# Work request:
Search the entries below for "At what coordinates should I click to accomplish: Expand". Give that line and all the lines after it again, exactly, through the last, without pictures.

________________________________________

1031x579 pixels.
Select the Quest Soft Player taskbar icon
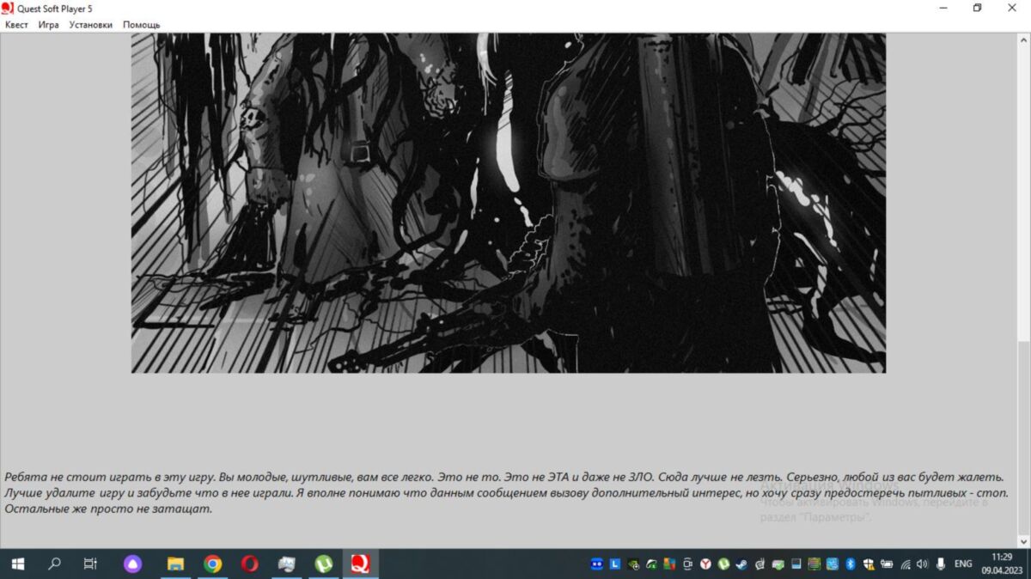point(359,564)
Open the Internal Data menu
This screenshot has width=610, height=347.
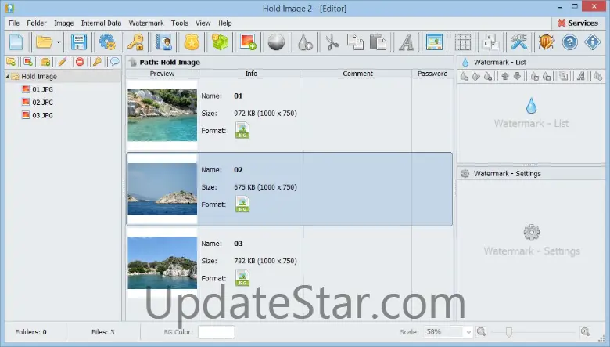(x=101, y=23)
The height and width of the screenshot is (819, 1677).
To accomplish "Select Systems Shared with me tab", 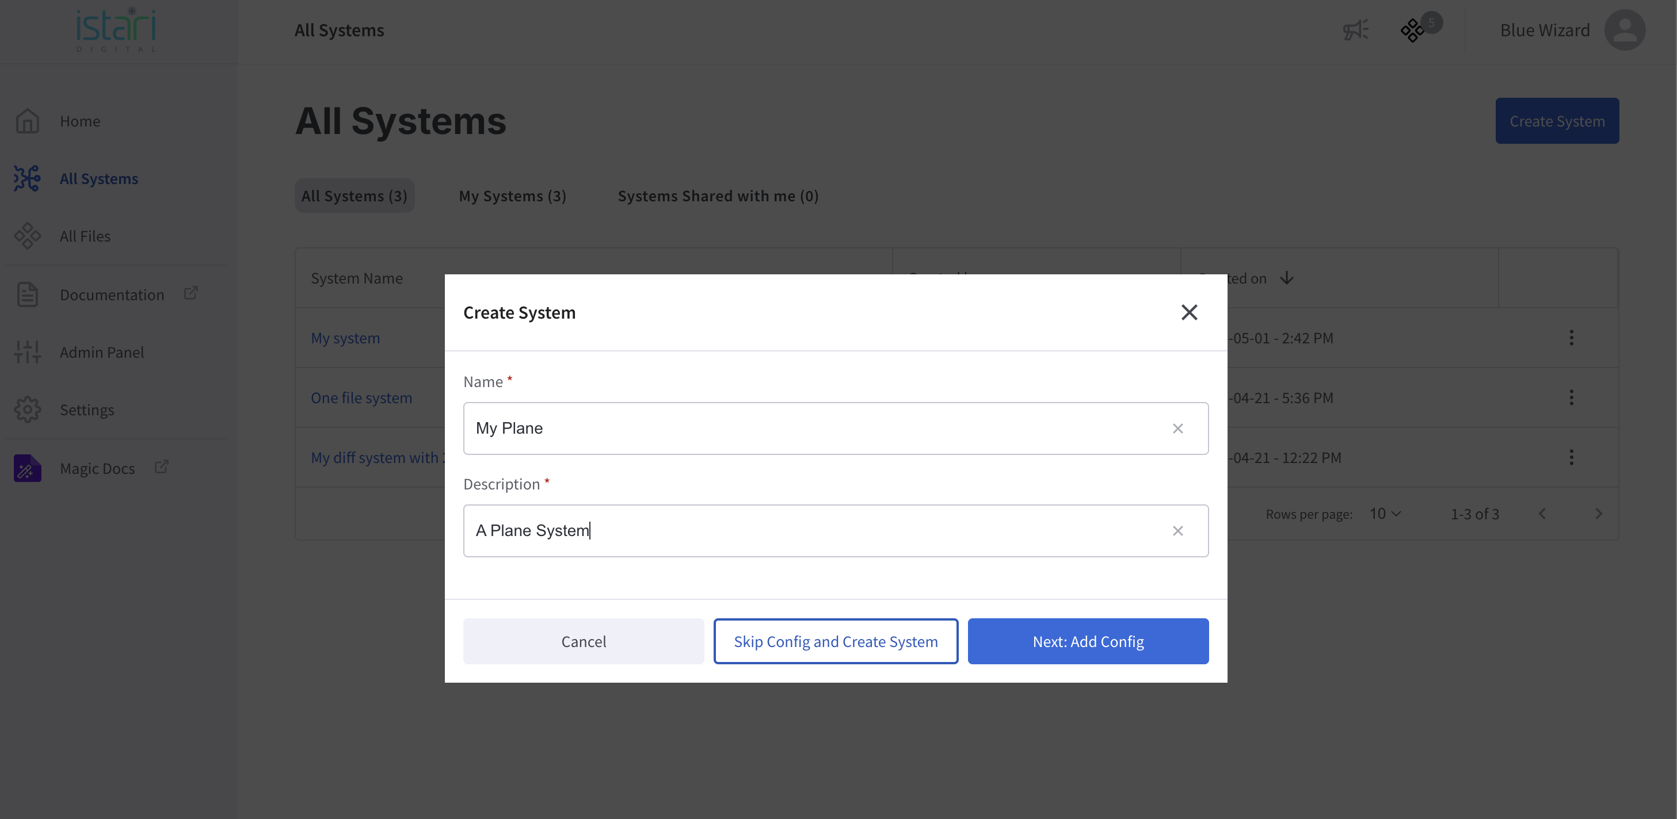I will tap(717, 196).
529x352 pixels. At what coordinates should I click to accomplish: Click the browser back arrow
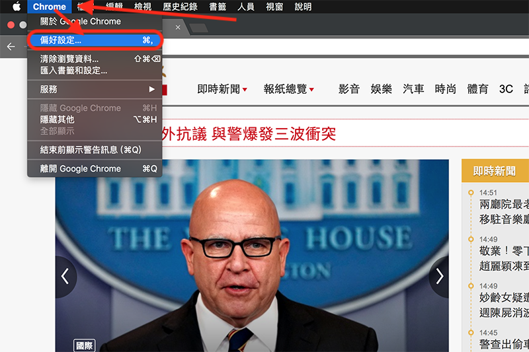click(x=11, y=46)
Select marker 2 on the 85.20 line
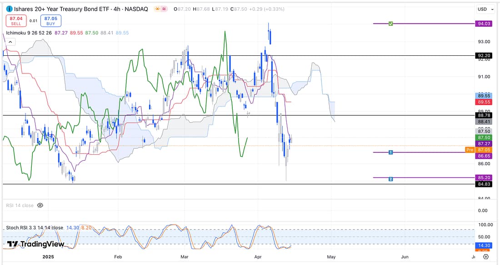 coord(390,179)
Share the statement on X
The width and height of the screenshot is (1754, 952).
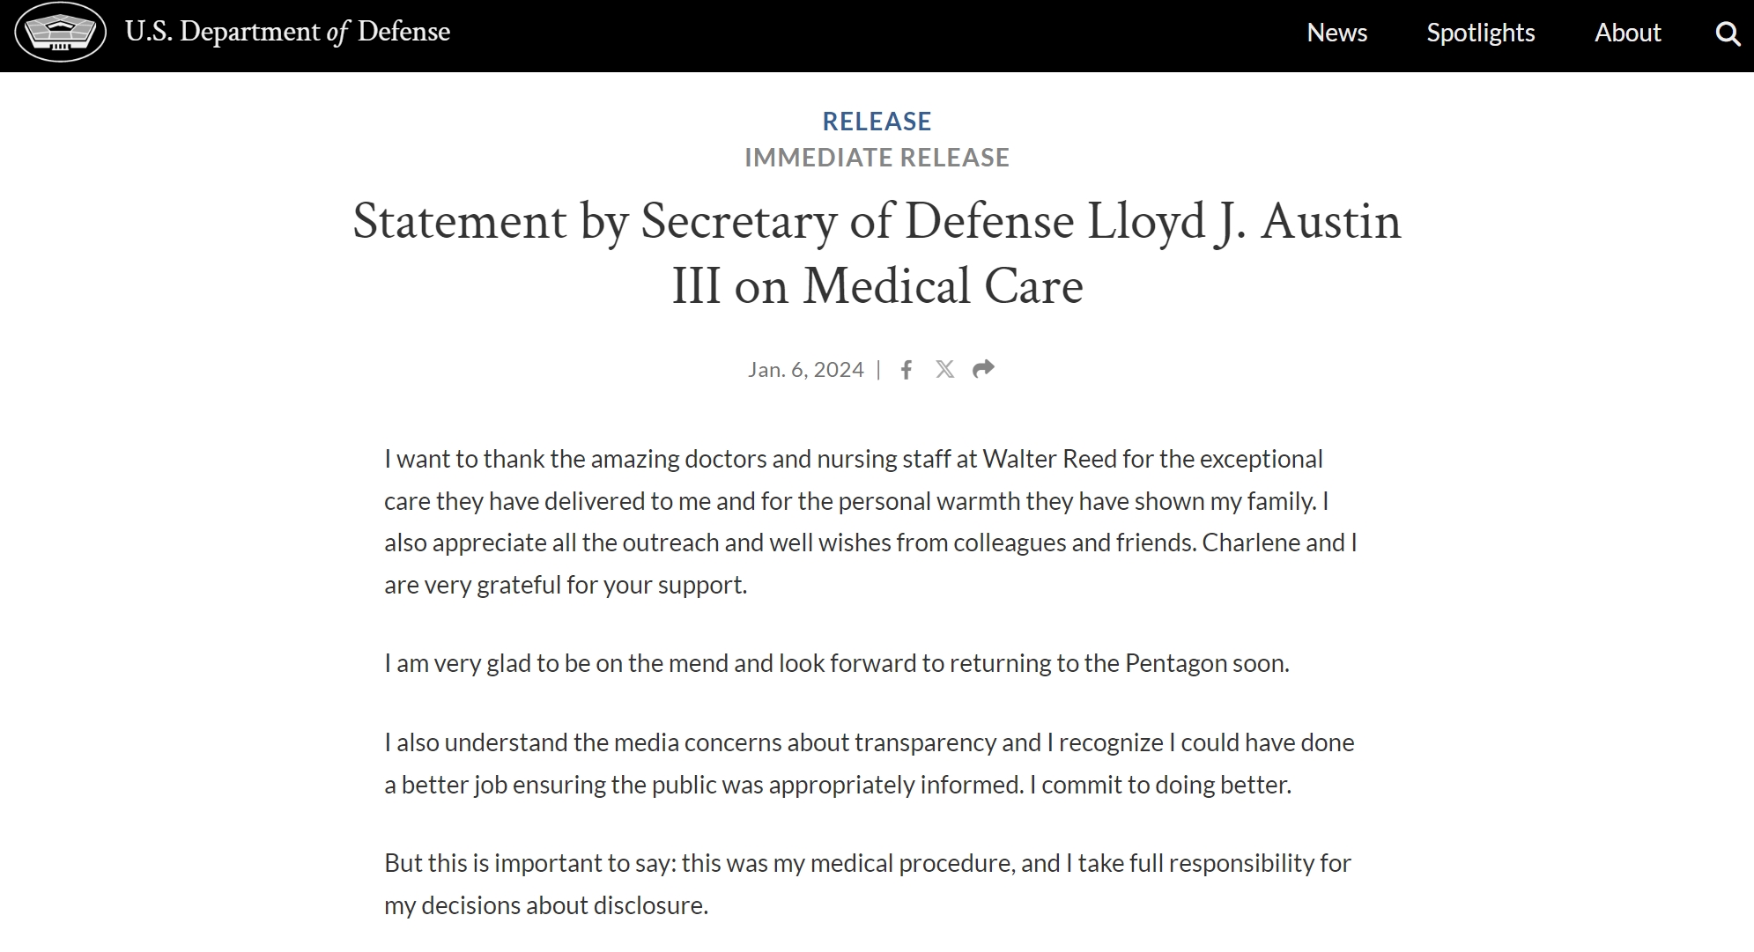(x=944, y=370)
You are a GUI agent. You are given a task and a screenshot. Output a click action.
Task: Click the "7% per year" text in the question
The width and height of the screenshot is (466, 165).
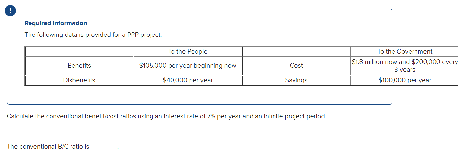223,117

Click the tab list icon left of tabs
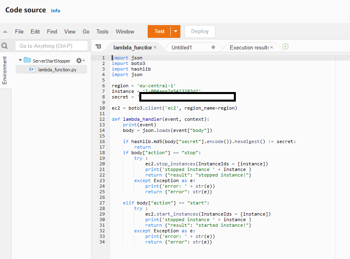pyautogui.click(x=99, y=47)
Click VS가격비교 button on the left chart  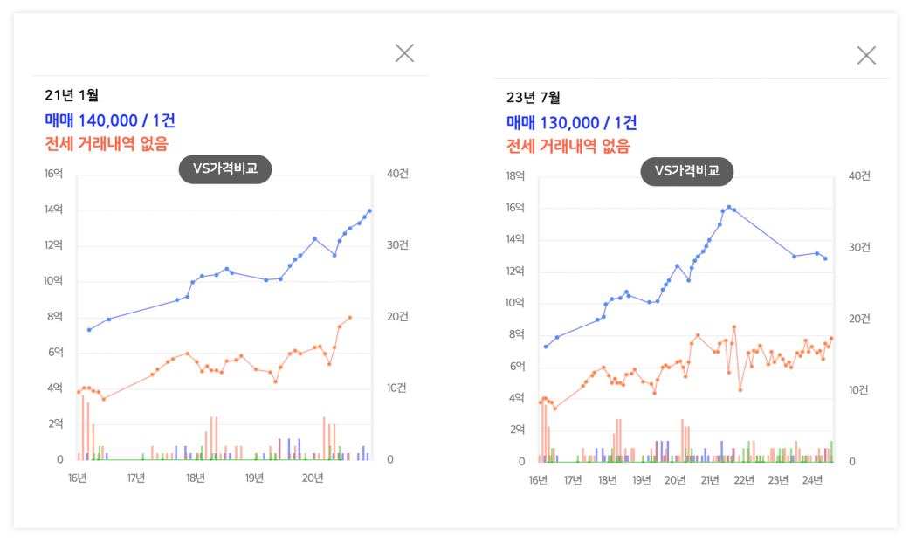225,169
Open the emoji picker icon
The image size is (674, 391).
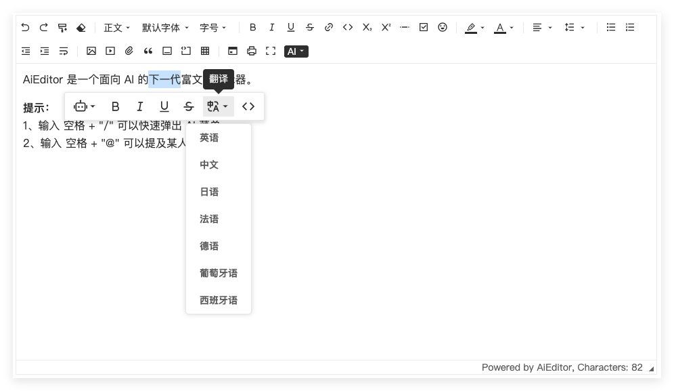click(443, 28)
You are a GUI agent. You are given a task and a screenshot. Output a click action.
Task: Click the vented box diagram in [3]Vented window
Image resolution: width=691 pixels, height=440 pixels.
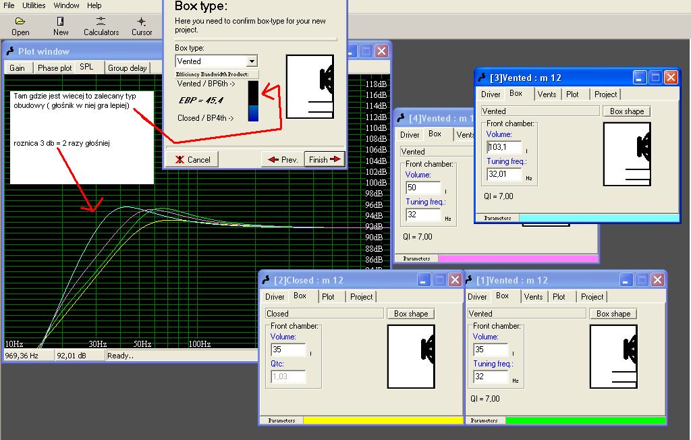coord(627,154)
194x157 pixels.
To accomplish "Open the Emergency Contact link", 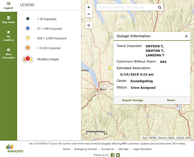I will click(x=85, y=149).
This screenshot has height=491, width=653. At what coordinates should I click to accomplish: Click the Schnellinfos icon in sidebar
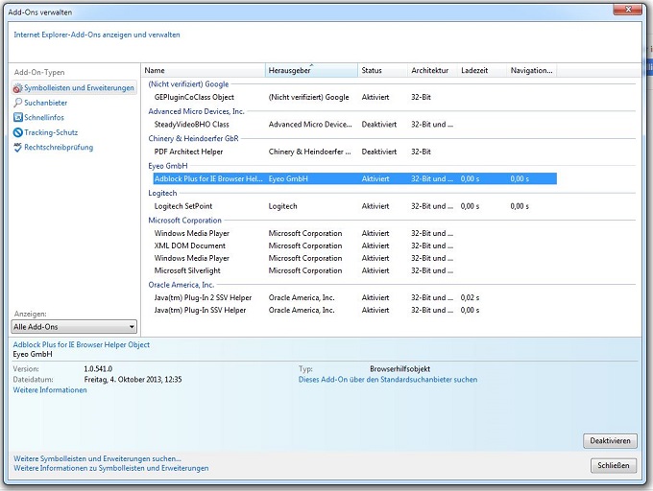17,118
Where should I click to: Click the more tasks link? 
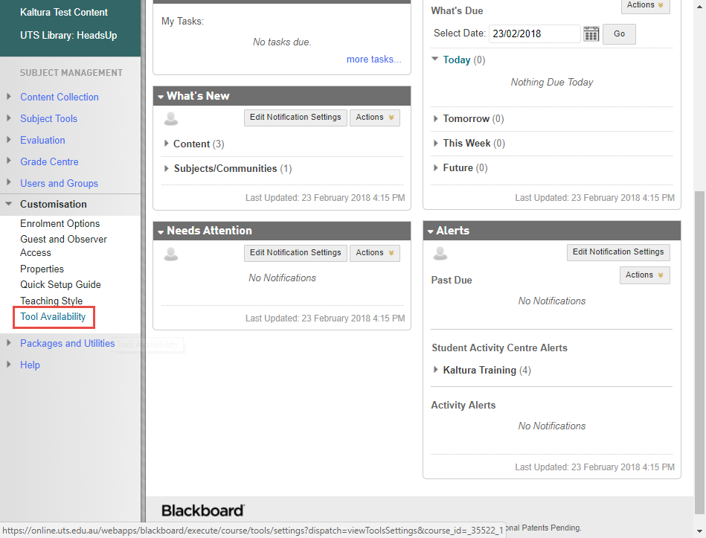pos(373,60)
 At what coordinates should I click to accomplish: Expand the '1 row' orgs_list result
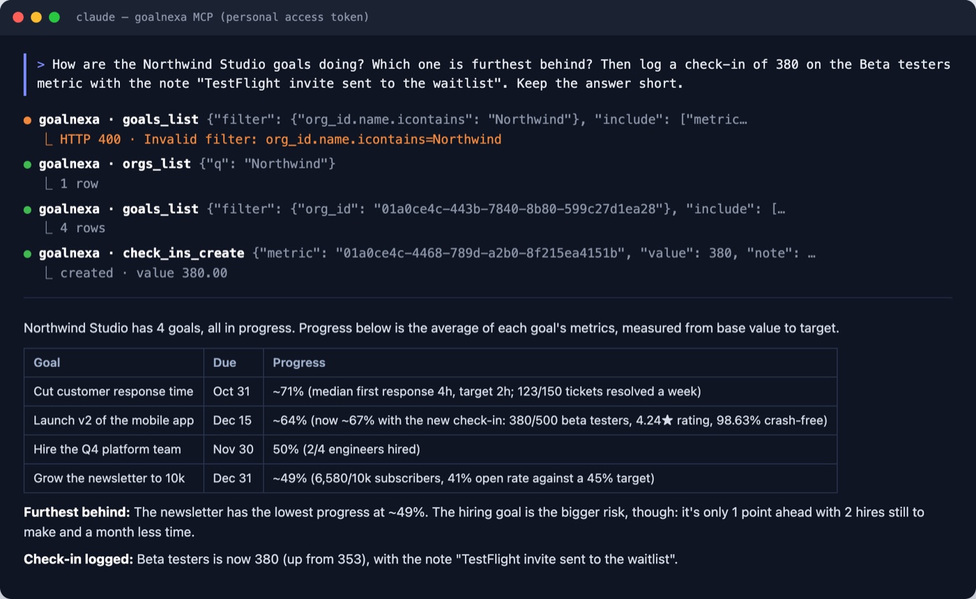[x=70, y=184]
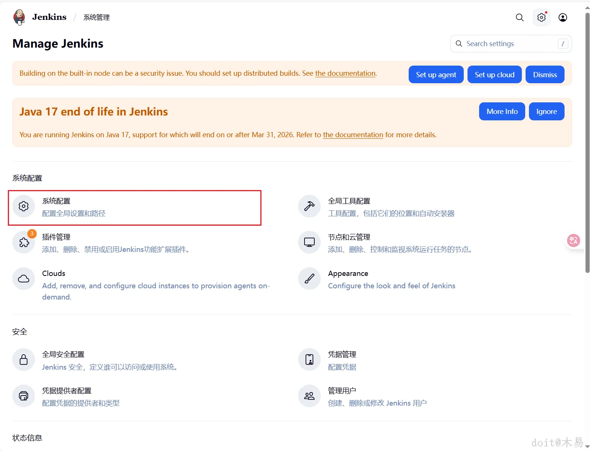Viewport: 590px width, 451px height.
Task: Open the 插件管理 puzzle icon with badge 3
Action: pos(24,243)
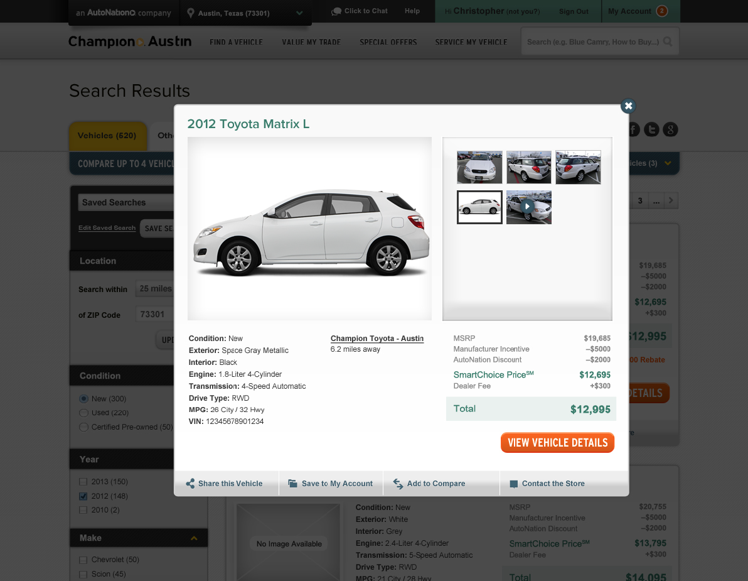Open Click to Chat

coord(360,11)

________________________________________

# Answer space:
 At what coordinates should I click to accomplish: Expand the '1 row' orgs_list result
[x=70, y=184]
Viewport: 590px width, 451px height.
Task: Open the 插件管理 puzzle icon with badge 3
Action: pos(24,243)
Open Click to Chat

coord(360,11)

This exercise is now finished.